In their letter, the LPIS - which is backed by nearly 100 Labour MPs - said Mr Johnson's proposals put the Good Friday Agreement in danger.
They said: "Northern Ireland is 20 years out of a 30-year conflict which killed over 3000 people. Its peace and prosperity is fragile, and every Member of Parliament has a duty to act responsibly.
"In your letter to Mr Juncker, as a group of 19 MPs you state a collective belief that no party or MP wishes to compromise the peace process in Northern Ireland.
"However, Northern Ireland knows better than anywhere else that the actions of politicians supersede the politics of good intentions. Your words offer neither confidence nor consolation.
"There are many MPs who seem willing to passively accept creating the conditions which make a return to the dark days of the past more likely. They stand by and shrug their shoulders, accepting it as the opportunity cost in realising an ideological agenda.
"Whilst times are difficult, we must all remember that peace can never be the price to pay."
In their letter to Mr Juncker, the 19 MPs - who include the likes of Gloria de Piero, Caroline Flint, Gareth Snell, Ruth Smeeth and Stephen Kinnock - said Brexit must be delivered to help restore voters' faith in democracy.

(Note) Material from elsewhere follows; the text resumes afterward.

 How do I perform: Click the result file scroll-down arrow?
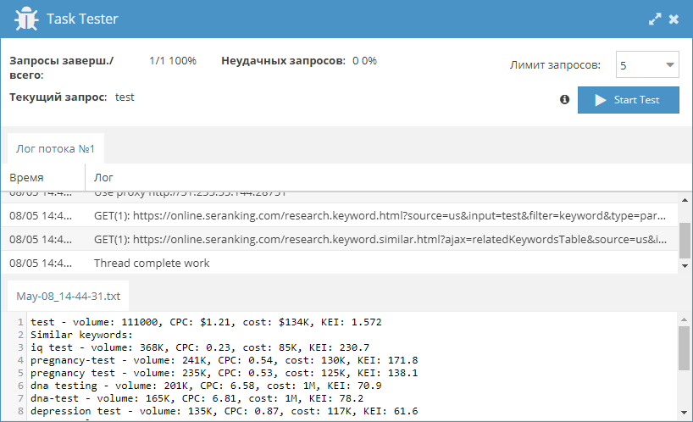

They wrote: "If a new deal can be brought back to the Commons in the coming weeks that avoids a no deal Brexit and ensures greater certainty during the UK's departure, we believe it serves Britain's national interest to approve it.
"Our votes will be decisive in determining the approval of that deal."
Labour leader Jeremy Corbyn has said that none of his MPs should support Mr Johnson's proposals, which he said "would be used as springboard to attack rights and standards in this country".